Deutsche Stiftung Patientenschutz schlägt Alarm
Laut kathpress forderte die Deutsche Stiftung Patientenschutz nach Veröffentlichung des belgischen Berichts dazu auf, diese Entwicklung in der deutschen Sterbehilfediskussion kritisch im Blick zu behalten. „Die Euthanasie-Statistik in Belgien ist erschreckend. Allein im letzten Jahr gab es einen Anstieg von knapp 14 Prozent. Mittlerweile sterben viermal so viele Menschen durch aktive Sterbehilfe als im Straßenverkehr“, sagte Vorstand Eugen Brysch. Unter dem Deckmantel der Selbstbestimmung würden so auch Kinder, psychisch Kranke und Demenzpatienten getötet.

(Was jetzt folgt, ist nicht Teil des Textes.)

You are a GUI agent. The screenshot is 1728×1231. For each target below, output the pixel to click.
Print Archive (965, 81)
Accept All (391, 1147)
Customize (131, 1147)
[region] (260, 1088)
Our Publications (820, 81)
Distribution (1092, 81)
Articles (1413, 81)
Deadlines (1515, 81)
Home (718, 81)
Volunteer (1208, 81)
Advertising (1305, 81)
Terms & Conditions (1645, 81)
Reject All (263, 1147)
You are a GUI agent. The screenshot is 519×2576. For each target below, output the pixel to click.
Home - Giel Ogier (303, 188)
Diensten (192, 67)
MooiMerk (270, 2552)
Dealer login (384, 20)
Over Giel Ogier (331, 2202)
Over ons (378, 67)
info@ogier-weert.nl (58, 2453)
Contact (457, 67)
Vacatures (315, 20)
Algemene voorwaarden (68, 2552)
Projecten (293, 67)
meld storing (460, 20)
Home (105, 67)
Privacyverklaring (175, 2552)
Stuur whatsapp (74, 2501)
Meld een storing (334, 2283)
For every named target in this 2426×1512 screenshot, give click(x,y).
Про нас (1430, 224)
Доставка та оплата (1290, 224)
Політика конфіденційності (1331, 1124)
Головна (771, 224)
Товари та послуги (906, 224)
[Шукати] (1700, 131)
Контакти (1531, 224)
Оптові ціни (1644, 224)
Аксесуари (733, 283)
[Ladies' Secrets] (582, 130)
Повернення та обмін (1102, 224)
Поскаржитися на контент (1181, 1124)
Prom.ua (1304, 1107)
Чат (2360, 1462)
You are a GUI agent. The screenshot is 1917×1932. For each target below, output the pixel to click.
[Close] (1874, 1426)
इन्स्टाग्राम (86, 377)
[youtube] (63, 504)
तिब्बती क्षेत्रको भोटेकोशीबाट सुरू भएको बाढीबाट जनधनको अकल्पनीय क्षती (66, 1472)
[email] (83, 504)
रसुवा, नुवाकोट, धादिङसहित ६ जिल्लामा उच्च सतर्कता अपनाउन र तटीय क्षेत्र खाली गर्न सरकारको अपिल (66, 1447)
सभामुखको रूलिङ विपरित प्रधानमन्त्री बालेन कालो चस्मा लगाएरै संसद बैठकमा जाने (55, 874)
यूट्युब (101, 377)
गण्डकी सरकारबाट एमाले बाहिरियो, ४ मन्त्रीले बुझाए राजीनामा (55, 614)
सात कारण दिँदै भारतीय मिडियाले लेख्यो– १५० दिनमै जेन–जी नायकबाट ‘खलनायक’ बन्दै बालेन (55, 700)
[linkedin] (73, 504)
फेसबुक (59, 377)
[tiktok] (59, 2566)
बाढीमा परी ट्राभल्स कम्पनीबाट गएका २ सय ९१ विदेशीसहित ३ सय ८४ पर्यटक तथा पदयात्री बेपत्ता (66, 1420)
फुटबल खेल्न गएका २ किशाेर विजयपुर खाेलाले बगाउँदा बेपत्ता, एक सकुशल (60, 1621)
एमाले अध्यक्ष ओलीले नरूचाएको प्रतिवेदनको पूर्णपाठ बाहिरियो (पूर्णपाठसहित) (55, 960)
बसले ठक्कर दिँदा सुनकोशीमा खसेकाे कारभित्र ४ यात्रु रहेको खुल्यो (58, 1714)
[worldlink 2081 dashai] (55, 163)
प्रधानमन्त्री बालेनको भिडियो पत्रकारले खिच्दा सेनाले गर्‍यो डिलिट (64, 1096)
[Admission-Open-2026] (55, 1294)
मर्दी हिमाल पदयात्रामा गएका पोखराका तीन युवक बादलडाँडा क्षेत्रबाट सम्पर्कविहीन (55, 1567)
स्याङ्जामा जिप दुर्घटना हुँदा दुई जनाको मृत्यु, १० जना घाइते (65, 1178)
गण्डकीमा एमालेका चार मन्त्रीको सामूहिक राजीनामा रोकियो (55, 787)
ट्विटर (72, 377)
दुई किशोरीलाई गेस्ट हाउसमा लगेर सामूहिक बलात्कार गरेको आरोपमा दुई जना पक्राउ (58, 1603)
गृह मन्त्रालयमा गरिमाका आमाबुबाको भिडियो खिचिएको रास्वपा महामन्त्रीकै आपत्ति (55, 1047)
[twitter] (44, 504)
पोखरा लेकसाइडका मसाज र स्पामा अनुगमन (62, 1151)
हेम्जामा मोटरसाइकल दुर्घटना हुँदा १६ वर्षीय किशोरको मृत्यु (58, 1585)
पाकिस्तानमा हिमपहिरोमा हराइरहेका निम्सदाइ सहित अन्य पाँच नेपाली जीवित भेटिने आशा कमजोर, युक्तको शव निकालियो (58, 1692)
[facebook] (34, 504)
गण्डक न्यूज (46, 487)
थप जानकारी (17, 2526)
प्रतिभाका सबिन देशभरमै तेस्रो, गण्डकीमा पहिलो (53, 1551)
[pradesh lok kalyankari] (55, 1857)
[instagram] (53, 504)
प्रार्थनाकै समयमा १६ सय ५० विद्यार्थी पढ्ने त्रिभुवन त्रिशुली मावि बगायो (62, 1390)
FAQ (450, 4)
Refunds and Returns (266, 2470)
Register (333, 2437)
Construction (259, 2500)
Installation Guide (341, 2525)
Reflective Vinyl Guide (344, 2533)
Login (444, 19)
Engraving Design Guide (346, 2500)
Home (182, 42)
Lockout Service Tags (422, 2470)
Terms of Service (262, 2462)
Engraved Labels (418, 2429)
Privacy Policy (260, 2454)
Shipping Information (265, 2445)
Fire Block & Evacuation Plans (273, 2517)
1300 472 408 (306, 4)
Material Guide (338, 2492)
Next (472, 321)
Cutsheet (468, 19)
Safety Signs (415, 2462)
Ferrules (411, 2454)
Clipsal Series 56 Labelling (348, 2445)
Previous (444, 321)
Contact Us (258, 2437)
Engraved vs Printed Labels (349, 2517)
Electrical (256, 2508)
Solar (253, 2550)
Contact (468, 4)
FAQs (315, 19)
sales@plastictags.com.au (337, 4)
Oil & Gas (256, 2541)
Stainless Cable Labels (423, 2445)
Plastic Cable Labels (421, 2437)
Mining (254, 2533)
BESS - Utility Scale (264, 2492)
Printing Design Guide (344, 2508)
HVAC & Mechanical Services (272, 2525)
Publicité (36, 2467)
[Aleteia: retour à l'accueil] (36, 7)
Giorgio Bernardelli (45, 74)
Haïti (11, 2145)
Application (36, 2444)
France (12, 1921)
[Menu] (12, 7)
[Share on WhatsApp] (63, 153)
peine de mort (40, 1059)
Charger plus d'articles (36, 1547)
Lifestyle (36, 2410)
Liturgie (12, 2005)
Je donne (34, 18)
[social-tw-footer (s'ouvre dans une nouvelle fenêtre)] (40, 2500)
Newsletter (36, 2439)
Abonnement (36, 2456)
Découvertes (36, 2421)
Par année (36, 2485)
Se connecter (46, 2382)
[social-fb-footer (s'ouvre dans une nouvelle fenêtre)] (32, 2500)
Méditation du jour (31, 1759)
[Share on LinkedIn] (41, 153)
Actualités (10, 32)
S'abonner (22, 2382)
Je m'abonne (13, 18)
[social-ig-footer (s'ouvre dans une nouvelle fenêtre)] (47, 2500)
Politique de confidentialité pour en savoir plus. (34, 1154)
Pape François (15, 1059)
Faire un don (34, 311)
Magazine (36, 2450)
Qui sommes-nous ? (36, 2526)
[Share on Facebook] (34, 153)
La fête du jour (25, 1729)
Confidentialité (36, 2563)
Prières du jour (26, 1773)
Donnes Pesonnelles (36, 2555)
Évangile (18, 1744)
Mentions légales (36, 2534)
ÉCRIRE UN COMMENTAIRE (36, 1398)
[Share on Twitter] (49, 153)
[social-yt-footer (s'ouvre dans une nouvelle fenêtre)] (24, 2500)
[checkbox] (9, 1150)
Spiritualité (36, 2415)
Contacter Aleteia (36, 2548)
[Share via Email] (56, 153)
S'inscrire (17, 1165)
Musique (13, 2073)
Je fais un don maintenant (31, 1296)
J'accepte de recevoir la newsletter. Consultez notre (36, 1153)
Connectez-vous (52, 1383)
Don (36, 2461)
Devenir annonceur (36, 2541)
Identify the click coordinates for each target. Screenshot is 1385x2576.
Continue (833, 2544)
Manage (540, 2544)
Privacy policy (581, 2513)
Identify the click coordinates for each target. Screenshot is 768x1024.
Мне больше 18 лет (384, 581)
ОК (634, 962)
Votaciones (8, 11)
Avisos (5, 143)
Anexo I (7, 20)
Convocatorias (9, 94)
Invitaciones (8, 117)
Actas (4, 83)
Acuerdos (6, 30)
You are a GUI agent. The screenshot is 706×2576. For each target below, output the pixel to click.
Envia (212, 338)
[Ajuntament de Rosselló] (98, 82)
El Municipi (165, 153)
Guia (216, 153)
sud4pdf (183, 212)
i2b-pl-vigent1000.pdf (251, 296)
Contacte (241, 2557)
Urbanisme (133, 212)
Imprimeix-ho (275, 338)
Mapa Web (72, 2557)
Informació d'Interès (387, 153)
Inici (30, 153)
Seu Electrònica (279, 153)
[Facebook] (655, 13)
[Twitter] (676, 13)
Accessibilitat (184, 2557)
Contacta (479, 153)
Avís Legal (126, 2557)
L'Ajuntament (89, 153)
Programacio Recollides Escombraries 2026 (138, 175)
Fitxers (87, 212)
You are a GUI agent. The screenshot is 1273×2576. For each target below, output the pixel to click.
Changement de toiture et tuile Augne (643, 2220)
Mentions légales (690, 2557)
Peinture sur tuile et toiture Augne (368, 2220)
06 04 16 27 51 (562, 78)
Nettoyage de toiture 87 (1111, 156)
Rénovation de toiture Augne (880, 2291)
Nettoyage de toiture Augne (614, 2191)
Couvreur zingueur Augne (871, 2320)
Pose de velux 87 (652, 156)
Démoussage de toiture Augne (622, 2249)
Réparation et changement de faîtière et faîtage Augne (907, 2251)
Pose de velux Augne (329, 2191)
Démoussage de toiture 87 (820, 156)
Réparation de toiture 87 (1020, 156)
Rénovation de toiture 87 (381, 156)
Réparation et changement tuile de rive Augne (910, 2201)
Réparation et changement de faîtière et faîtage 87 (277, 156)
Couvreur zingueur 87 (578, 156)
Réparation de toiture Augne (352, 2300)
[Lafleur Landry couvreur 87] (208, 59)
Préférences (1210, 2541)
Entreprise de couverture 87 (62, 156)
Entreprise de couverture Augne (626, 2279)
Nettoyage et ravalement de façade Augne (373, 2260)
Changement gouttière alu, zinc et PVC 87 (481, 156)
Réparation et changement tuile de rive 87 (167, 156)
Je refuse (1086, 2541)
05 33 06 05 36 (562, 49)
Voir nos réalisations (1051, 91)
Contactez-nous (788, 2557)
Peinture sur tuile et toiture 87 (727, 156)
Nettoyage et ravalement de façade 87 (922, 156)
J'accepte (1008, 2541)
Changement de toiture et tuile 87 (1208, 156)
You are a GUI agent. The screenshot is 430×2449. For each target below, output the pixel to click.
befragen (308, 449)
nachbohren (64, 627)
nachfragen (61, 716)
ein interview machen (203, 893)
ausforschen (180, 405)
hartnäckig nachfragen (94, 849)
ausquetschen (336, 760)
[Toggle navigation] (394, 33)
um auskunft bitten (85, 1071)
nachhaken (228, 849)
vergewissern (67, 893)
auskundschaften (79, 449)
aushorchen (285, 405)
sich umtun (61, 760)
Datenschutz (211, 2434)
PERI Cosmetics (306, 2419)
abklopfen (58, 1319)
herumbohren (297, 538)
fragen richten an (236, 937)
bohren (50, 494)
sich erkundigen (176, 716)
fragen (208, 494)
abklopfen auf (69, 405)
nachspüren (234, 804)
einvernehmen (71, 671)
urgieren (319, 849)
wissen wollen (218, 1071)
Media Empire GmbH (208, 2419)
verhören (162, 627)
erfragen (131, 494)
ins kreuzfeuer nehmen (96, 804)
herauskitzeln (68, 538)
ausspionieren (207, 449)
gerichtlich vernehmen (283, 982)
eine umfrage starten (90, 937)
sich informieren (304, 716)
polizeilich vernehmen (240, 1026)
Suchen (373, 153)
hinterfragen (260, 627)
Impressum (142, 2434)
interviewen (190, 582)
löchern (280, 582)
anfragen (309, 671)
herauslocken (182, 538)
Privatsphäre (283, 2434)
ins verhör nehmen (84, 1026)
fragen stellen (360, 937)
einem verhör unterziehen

Sozialverband VdK Deutschland fordert Unterstützung für pflegende Angehörige
Voraussetzung für ein Altern und Sterben in Würde ist u.a. eine ausreichende Unterstützung der pflegenden Personen. Daher forderte kürzlich die VdK-Präsidentin Verena Bentele mehr Unterstützung und Entlastungsangebote für pflegende Angehörige. „Eine Lohnersatzleistung wie das Elterngeld (in Österreich Kinderbetreuungsgeld, Anm.d.R.) brauchen wir auch in der Pflege“, forderte Bentele laut Tageszeitung Die Welt. Bentele beklagte, Pflege finde meist noch im Verborgenen statt und genieße nicht die Anerkennung, die eine solche immens fordernde und wichtige Tätigkeit verdiene. Das spiegle sich auch im Gehalt der Pflegekräfte wider. Ohne die pflegenden Angehörigen würde die Pflege in Deutschland jedoch zusammenbrechen, mahnte die VdK-Präsidentin.
Die Situation in Österreich ist ähnlich, wie etwa auch die Diskussion um die 24-Stunden-Betreuung zeigt.